**** RECORDS FOR THIS EXERCISE ****

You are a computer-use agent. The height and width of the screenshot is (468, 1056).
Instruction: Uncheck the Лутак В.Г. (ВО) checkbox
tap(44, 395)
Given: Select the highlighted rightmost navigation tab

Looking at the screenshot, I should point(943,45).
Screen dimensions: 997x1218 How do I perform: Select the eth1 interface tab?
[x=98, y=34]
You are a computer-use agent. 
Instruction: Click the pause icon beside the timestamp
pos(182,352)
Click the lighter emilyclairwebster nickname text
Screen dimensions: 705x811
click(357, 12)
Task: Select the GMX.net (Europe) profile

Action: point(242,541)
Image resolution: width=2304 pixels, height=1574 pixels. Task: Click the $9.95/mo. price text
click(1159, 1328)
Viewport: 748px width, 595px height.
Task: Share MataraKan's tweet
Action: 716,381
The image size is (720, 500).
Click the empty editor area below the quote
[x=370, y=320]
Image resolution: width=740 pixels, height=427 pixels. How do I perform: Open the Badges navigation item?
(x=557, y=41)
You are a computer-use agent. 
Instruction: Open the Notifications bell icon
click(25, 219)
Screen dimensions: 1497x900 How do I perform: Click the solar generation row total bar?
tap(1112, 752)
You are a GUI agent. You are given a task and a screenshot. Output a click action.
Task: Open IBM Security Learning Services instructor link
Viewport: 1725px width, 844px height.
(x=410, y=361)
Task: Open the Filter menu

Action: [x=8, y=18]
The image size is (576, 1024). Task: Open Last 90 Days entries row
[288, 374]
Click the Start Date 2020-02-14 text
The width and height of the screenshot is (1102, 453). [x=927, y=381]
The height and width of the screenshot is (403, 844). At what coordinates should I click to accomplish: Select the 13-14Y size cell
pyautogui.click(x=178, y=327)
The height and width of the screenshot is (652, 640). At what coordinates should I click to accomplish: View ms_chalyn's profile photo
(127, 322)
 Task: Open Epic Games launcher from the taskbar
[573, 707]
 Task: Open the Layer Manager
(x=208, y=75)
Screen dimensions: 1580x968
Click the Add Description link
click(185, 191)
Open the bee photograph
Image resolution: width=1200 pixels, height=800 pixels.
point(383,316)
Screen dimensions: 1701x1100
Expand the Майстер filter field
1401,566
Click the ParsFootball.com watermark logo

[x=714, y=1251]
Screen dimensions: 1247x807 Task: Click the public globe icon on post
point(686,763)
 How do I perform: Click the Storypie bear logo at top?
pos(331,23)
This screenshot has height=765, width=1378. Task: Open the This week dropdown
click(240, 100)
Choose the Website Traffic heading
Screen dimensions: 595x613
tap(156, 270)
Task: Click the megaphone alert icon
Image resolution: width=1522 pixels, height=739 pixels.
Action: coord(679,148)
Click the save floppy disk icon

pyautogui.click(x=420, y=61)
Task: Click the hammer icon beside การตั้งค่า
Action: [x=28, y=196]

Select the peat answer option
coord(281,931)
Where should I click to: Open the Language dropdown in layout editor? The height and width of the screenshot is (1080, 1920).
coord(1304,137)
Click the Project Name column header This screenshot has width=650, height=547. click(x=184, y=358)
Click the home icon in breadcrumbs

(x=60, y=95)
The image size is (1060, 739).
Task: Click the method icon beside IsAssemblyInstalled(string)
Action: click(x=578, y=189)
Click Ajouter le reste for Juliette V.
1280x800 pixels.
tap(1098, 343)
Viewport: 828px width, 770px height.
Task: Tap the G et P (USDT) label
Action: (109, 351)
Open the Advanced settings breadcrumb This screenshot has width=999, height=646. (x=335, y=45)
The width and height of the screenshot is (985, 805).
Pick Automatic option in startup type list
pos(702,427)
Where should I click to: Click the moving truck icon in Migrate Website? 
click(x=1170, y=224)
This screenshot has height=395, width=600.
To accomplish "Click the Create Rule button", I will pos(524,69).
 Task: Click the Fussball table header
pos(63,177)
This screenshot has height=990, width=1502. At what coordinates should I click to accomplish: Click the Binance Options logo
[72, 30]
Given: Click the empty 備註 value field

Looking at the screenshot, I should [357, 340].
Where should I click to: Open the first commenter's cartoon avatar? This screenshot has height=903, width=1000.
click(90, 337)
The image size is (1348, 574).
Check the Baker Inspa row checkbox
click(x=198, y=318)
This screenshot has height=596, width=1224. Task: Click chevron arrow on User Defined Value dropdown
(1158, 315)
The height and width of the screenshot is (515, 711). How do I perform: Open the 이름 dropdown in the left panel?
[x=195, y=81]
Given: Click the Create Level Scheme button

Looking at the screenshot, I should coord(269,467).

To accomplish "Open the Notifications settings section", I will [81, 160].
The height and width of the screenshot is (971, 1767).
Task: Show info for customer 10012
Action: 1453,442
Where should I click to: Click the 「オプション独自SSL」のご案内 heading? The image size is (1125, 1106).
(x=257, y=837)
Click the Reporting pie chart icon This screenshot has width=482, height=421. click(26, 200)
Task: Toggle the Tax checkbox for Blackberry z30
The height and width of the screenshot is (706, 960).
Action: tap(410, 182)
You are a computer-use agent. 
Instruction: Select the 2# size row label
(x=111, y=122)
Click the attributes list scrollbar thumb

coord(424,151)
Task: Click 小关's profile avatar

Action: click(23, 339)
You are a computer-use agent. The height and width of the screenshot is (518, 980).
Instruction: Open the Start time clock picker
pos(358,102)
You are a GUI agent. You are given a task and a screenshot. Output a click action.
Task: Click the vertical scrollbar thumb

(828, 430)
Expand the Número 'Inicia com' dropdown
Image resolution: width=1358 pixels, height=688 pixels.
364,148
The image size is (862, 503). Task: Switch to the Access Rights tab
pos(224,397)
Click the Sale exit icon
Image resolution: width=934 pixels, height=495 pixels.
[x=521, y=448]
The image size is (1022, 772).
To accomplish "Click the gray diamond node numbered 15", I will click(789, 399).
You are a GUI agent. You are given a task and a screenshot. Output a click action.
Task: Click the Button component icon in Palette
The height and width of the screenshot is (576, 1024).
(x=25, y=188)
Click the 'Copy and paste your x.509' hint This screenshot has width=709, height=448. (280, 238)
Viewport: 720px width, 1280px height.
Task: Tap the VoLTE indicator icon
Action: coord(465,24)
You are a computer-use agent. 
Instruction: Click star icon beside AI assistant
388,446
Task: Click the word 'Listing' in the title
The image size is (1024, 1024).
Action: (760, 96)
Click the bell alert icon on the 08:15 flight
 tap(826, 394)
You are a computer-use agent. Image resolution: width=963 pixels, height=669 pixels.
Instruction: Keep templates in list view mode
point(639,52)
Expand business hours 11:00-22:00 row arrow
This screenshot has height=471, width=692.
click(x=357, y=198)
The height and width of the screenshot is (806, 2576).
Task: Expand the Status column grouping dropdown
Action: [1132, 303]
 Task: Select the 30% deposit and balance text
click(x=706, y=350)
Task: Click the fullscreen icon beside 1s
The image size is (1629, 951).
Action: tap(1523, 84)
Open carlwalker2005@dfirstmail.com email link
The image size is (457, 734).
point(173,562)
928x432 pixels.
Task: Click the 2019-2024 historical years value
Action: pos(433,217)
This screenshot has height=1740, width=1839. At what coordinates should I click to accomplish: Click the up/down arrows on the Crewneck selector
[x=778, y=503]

****

■ **WORK TASK**: So that no detail is lost, give every line of the data again exactly.

■ **SOLUTION**:
You are a computer-use agent. The height and width of the screenshot is (468, 1056).
Instruction: Uncheck the Лутак В.Г. (ВО) checkbox
tap(44, 395)
Given: Select the highlighted rightmost navigation tab

Looking at the screenshot, I should point(943,45).
Screen dimensions: 997x1218 How do I perform: Select the eth1 interface tab?
[x=98, y=34]
You are a computer-use agent. 
Instruction: Click the pause icon beside the timestamp
pos(182,352)
Click the lighter emilyclairwebster nickname text
Screen dimensions: 705x811
click(357, 12)
Task: Select the GMX.net (Europe) profile

Action: point(242,541)
Image resolution: width=2304 pixels, height=1574 pixels. Task: Click the $9.95/mo. price text
click(1159, 1328)
Viewport: 748px width, 595px height.
Task: Share MataraKan's tweet
Action: 716,381
The image size is (720, 500).
Click the empty editor area below the quote
[x=370, y=320]
Image resolution: width=740 pixels, height=427 pixels. How do I perform: Open the Badges navigation item?
(x=557, y=41)
You are a computer-use agent. 
Instruction: Open the Notifications bell icon
click(25, 219)
Screen dimensions: 1497x900 How do I perform: Click the solar generation row total bar?
tap(1112, 752)
You are a GUI agent. You are given a task and a screenshot. Output a click action.
Task: Open IBM Security Learning Services instructor link
Viewport: 1725px width, 844px height.
(x=410, y=361)
Task: Open the Filter menu

Action: [x=8, y=18]
The image size is (576, 1024). Task: Open Last 90 Days entries row
[288, 374]
Click the Start Date 2020-02-14 text
The width and height of the screenshot is (1102, 453). [x=927, y=381]
The height and width of the screenshot is (403, 844). At what coordinates should I click to accomplish: Select the 13-14Y size cell
pyautogui.click(x=178, y=327)
The height and width of the screenshot is (652, 640). At what coordinates should I click to accomplish: View ms_chalyn's profile photo
(127, 322)
 Task: Open Epic Games launcher from the taskbar
[573, 707]
 Task: Open the Layer Manager
(x=208, y=75)
Screen dimensions: 1580x968
Click the Add Description link
click(185, 191)
Open the bee photograph
Image resolution: width=1200 pixels, height=800 pixels.
point(383,316)
Screen dimensions: 1701x1100
Expand the Майстер filter field
1401,566
Click the ParsFootball.com watermark logo

[x=714, y=1251]
Screen dimensions: 1247x807 Task: Click the public globe icon on post
point(686,763)
 How do I perform: Click the Storypie bear logo at top?
pos(331,23)
This screenshot has height=765, width=1378. Task: Open the This week dropdown
click(240, 100)
Choose the Website Traffic heading
Screen dimensions: 595x613
tap(156, 270)
Task: Click the megaphone alert icon
Image resolution: width=1522 pixels, height=739 pixels.
Action: coord(679,148)
Click the save floppy disk icon

pyautogui.click(x=420, y=61)
Task: Click the hammer icon beside การตั้งค่า
Action: [x=28, y=196]

Select the peat answer option
coord(281,931)
Where should I click to: Open the Language dropdown in layout editor? The height and width of the screenshot is (1080, 1920).
coord(1304,137)
Click the Project Name column header This screenshot has width=650, height=547. click(x=184, y=358)
Click the home icon in breadcrumbs

(x=60, y=95)
The image size is (1060, 739).
Task: Click the method icon beside IsAssemblyInstalled(string)
Action: click(x=578, y=189)
Click Ajouter le reste for Juliette V.
1280x800 pixels.
tap(1098, 343)
Viewport: 828px width, 770px height.
Task: Tap the G et P (USDT) label
Action: (109, 351)
Open the Advanced settings breadcrumb This screenshot has width=999, height=646. (x=335, y=45)
The width and height of the screenshot is (985, 805).
Pick Automatic option in startup type list
pos(702,427)
Where should I click to: Click the moving truck icon in Migrate Website? 
click(x=1170, y=224)
This screenshot has height=395, width=600.
To accomplish "Click the Create Rule button", I will pos(524,69).
 Task: Click the Fussball table header
pos(63,177)
This screenshot has height=990, width=1502. At what coordinates should I click to accomplish: Click the Binance Options logo
[72, 30]
Given: Click the empty 備註 value field

Looking at the screenshot, I should [357, 340].
Where should I click to: Open the first commenter's cartoon avatar? This screenshot has height=903, width=1000.
click(90, 337)
The image size is (1348, 574).
Check the Baker Inspa row checkbox
click(x=198, y=318)
This screenshot has height=596, width=1224. Task: Click chevron arrow on User Defined Value dropdown
(1158, 315)
The height and width of the screenshot is (515, 711). How do I perform: Open the 이름 dropdown in the left panel?
[x=195, y=81]
Given: Click the Create Level Scheme button

Looking at the screenshot, I should coord(269,467).

To accomplish "Open the Notifications settings section", I will [81, 160].
The height and width of the screenshot is (971, 1767).
Task: Show info for customer 10012
Action: 1453,442
Where should I click to: Click the 「オプション独自SSL」のご案内 heading? The image size is (1125, 1106).
(x=257, y=837)
Click the Reporting pie chart icon This screenshot has width=482, height=421. click(26, 200)
Task: Toggle the Tax checkbox for Blackberry z30
The height and width of the screenshot is (706, 960).
Action: tap(410, 182)
You are a computer-use agent. 
Instruction: Select the 2# size row label
(x=111, y=122)
Click the attributes list scrollbar thumb

coord(424,151)
Task: Click 小关's profile avatar

Action: click(23, 339)
You are a computer-use agent. The height and width of the screenshot is (518, 980).
Instruction: Open the Start time clock picker
pos(358,102)
You are a GUI agent. You are given a task and a screenshot. Output a click action.
Task: Click the vertical scrollbar thumb

(828, 430)
Expand the Número 'Inicia com' dropdown
Image resolution: width=1358 pixels, height=688 pixels.
364,148
The image size is (862, 503). Task: Switch to the Access Rights tab
pos(224,397)
Click the Sale exit icon
Image resolution: width=934 pixels, height=495 pixels.
[x=521, y=448]
The image size is (1022, 772).
To accomplish "Click the gray diamond node numbered 15", I will click(789, 399).
You are a GUI agent. You are given a task and a screenshot. Output a click action.
Task: Click the Button component icon in Palette
The height and width of the screenshot is (576, 1024).
(x=25, y=188)
Click the 'Copy and paste your x.509' hint This screenshot has width=709, height=448. (280, 238)
Viewport: 720px width, 1280px height.
Task: Tap the VoLTE indicator icon
Action: coord(465,24)
You are a computer-use agent. 
Instruction: Click star icon beside AI assistant
388,446
Task: Click the word 'Listing' in the title
The image size is (1024, 1024).
Action: (760, 96)
Click the bell alert icon on the 08:15 flight
 tap(826, 394)
You are a computer-use agent. Image resolution: width=963 pixels, height=669 pixels.
Instruction: Keep templates in list view mode
point(639,52)
Expand business hours 11:00-22:00 row arrow
This screenshot has height=471, width=692.
click(x=357, y=198)
The height and width of the screenshot is (806, 2576).
Task: Expand the Status column grouping dropdown
Action: [1132, 303]
 Task: Select the 30% deposit and balance text
click(x=706, y=350)
Task: Click the fullscreen icon beside 1s
The image size is (1629, 951).
Action: tap(1523, 84)
Open carlwalker2005@dfirstmail.com email link
The image size is (457, 734).
point(173,562)
928x432 pixels.
Task: Click the 2019-2024 historical years value
Action: pos(433,217)
This screenshot has height=1740, width=1839. At what coordinates should I click to accomplish: Click the up/down arrows on the Crewneck selector
[x=778, y=503]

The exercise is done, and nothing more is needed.